Applying theories and decisions from foreign courts in U.S. law has long been a popular fad among liberal jurists and academics in America, especially by proponents of the "living Constitution." Left-leaning majorities on the Supreme Court have cited foreign court decisions and legal practices in several cases over the past 10 years to overturn centuries of precedent on a multitude of controversial issues such as whether minors convicted of serious crimes should be subject to either the death penalty or life imprisonment without parole.
In each case, concepts like the allegedly "evolving standards of decency," particularly in Europe, were cited among the reasons for reinterpreting the Constitution to prohibit what had previously been permitted. Conservatives on the court, particularly justices Antonin Scalia and Clarence Thomas, have opposed this trend, insisting that the use of foreign law to overturn the democratic process in the U.S. is intrinsically unconstitutional.
As Thomas wrote in Graham v. Florida, the 2010 case which barred sentences of life without parole for juveniles who commit crimes in which no one is killed: "Democracies around the world remain free to adopt life-without-parole sentences for juvenile offenders tomorrow if they see fit. Starting today, ours can count itself among the few in which judicial decree prevents voters from making that choice."
But it's the latest fad in European law that may ultimately prove the bankruptcy of relying on foreign standards of "decency": Euthanasia for children. Belgium's parliament on Feb. 13 became the first country to allow the process for terminally ill children of all ages (the Netherlands had previously approved it for children older than 12). The Belgian law requires counseling and parental approval before such a decision can be carried out, but it's easy to see how it could be used to pressure vulnerable, sick children into a deadly choice.

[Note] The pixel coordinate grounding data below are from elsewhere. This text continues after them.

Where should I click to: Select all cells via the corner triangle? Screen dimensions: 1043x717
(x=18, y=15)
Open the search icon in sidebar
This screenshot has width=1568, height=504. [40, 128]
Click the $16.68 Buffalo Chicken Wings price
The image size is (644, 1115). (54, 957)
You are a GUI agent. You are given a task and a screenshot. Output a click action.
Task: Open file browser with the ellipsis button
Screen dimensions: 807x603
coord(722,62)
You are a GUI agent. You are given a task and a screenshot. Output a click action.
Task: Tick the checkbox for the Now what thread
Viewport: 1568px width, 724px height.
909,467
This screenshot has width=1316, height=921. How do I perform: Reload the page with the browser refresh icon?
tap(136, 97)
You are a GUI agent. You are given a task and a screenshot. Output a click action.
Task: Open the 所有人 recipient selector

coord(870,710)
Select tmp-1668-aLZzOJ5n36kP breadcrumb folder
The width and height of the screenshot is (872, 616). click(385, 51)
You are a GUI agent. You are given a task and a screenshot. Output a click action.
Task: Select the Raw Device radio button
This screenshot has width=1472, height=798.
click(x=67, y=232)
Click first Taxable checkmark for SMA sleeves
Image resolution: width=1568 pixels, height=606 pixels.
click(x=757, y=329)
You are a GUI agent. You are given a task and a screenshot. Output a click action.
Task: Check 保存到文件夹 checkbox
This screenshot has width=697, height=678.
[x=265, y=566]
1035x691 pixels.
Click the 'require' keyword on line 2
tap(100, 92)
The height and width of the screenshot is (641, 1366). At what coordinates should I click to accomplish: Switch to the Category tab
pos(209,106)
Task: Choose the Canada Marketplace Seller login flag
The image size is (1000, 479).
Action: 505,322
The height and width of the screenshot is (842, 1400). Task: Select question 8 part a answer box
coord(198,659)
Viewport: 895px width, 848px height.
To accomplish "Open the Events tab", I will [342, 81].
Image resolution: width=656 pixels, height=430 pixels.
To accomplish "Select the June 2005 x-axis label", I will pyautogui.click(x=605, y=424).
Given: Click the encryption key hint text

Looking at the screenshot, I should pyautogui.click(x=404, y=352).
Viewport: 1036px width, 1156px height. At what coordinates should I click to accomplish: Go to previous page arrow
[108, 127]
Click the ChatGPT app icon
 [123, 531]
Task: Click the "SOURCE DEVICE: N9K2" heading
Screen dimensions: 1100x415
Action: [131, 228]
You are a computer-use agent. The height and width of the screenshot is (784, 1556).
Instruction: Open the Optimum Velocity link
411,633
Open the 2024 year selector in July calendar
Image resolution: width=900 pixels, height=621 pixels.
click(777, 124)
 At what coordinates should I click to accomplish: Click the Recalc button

It's not just conservatives who worry about the likelihood -- and the moral consequences -- of such pressure. The left-leaning U.S. disability rights group Not Dead Yet vehemently opposes euthanasia and assisted-suicide laws. Eugene Kontorovich, a constitutional law professor at Northwestern University, says the new Belgian law also exposes the hypocrisy in the "evolving standards of decency" on which the legal left depends to rewrite centuries of settled U.S. law: children can't face the death penalty because they are too young and immature to understand the nature of their actions, but they're mature enough to decide when it's time to kill themselves.
In a Feb. 13 post for the Volokh Conspiracy legal blog, Kontorovich said that hypocrisy calls into question the Supreme Court's landmark 2005 decision in Roper v. Simmons, which outlawed the execution of minors as unconstitutional. The belief system on which Roper is based, he wrote, "is not one of paternalistic concern for youth. Rather, a system that permits the euthanasia of innocent 12-year-olds but not the punishment of guilty 17-year-olds is one that exalts autonomy without culpability."
It's a persuasive argument, and one which should convince U.S. judges to leave such foreign innovations where they belong: Abroad.